General Question

suzyq2463's avatar

I've been using Backup on my Mac to back up my home folder. It has been putting these backups on my hard drive. Now I want to put all my backups on my Seagate external drive. Can I safely delete the backups that are on my hard drive since they're taking up 80 GB of space?

Asked by suzyq2463 (2224points) December 31st, 2008
Observing members: 0 Composing members: 0

5 Answers

bodyhead's avatar

Plug the seagate in and it will ask you if you want to use the drive for time machine. Say yes, wait until it does a backup then delete the backups on your hard drive.

tonedef's avatar

When you move the backups, make sure that you can see all the files (there are hidden files in OS X). I think that some of those hidden files are related to time machine.

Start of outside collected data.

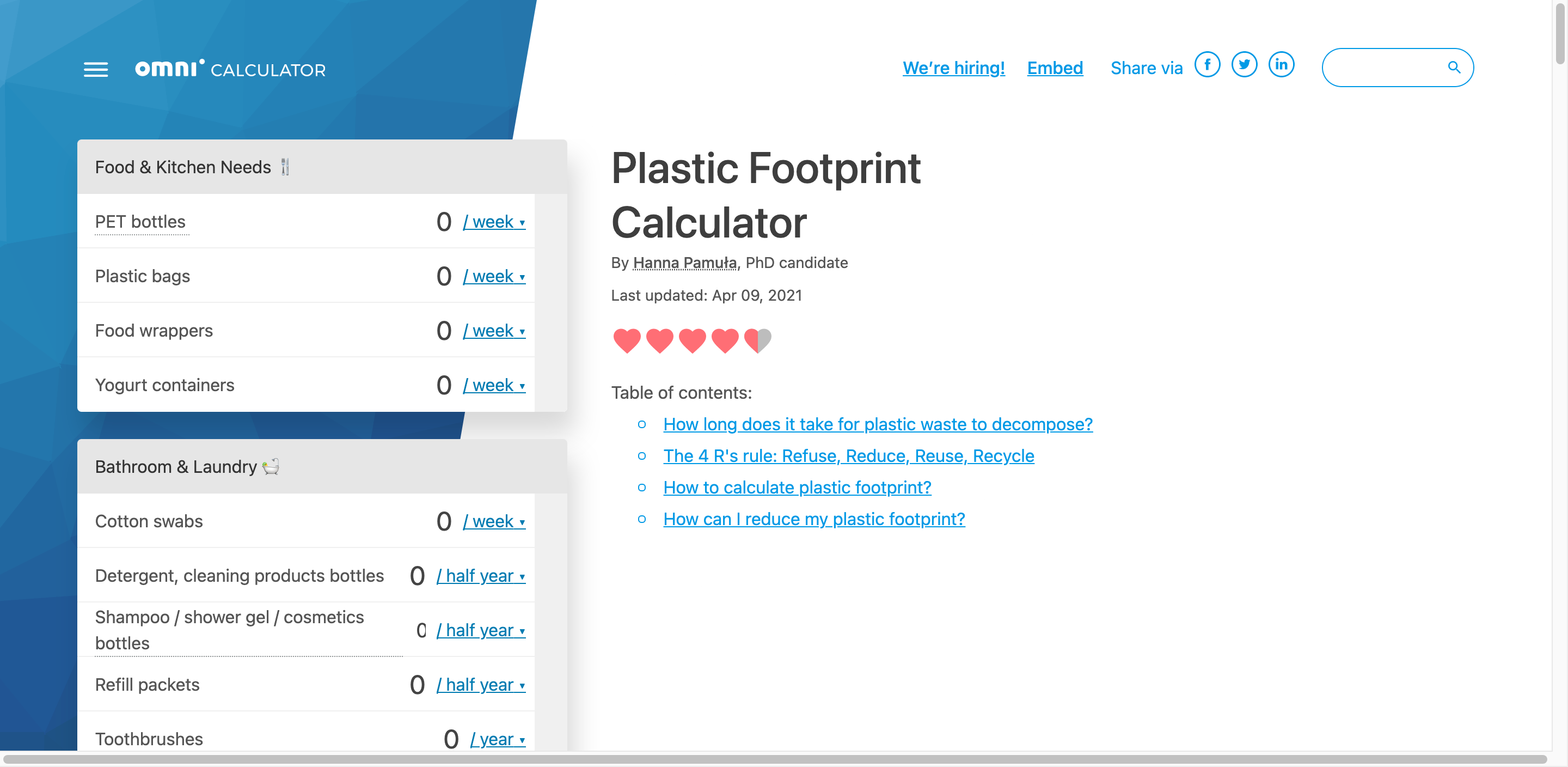This screenshot has height=767, width=1568.
Task: Select the fourth rating heart
Action: click(x=725, y=340)
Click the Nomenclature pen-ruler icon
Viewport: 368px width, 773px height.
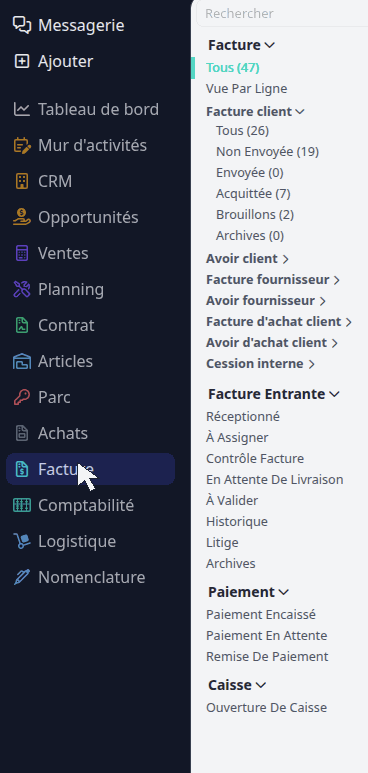22,577
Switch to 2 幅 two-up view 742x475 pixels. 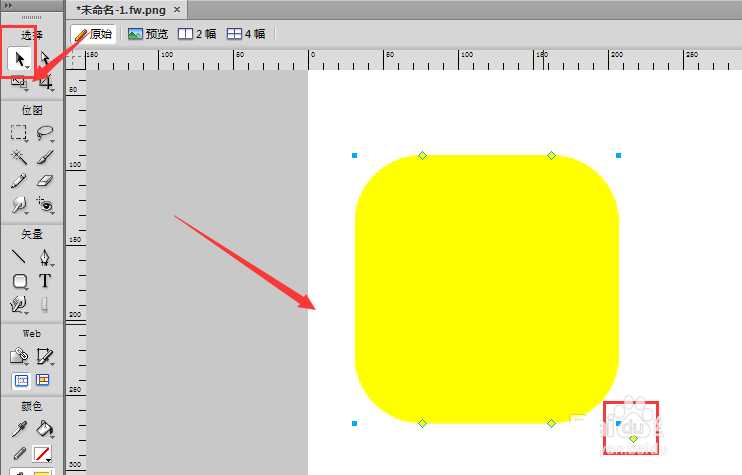click(x=197, y=33)
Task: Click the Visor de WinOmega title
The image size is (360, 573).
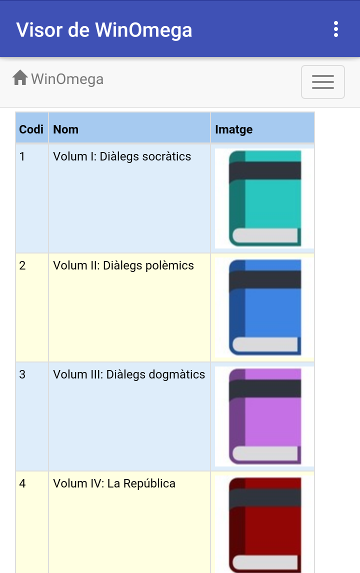Action: 104,30
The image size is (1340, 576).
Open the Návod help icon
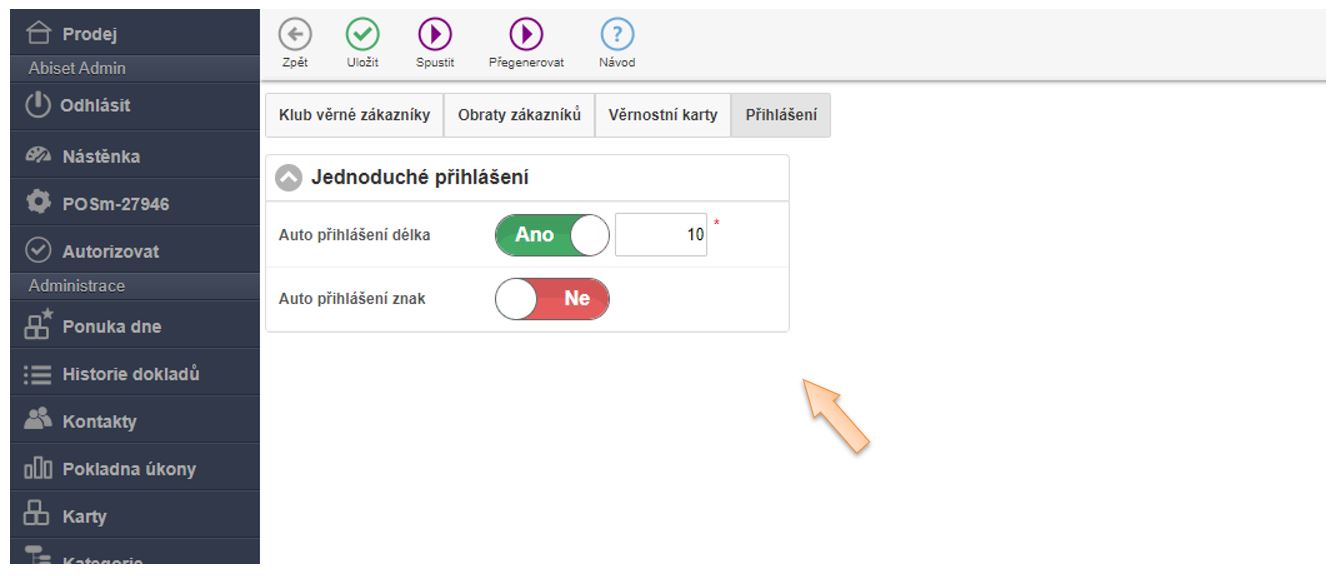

Here’s a how-to article re: moving your Time Machine disk.

bodyhead's avatar

Yea, my suggestion doesn’t move the backups. It just replaces them over time.

suzyq2463's avatar

I actually used the Backup program for the ones that are currently on my HD. I’m using Time Machine for the first time to do the backup to the Seagate. So I’m not moving any backup files, I’m switching methods of backing up.

simpleD's avatar

As suggested, make sure you do a complete backup before deleting existing archives. Double check the new backups to make sure you’ve got every thing you wanted to backup.

Note the difference between the above Time Machine suggestions and using the Apple Backup program. Time Machine will backup everything by default, and its archives will keep expanding to fill your external drive over time. You can tell Time Machine not to backup certain folders in Preferences. I exclude my System and Applications folders, since I can reinstall those from disks. Time Machine is great to go back and get previous versions of files that you may have discarded or altered.

Backup will perform manual or scheduled backups of specified folders to a variety of media, including your internal drive, CD/DVD, or to the MobileMe cloud. Good move changing from backing up to your internal drive. If (I should say when) that fails, you’d be screwed.

I use a combination of Time Machine for frequent, file-level archives and Retrospect for complete daily backups.

Note that Time Machine will give you bootable backups that you can use to restore your internal, if you don’t exclude System files.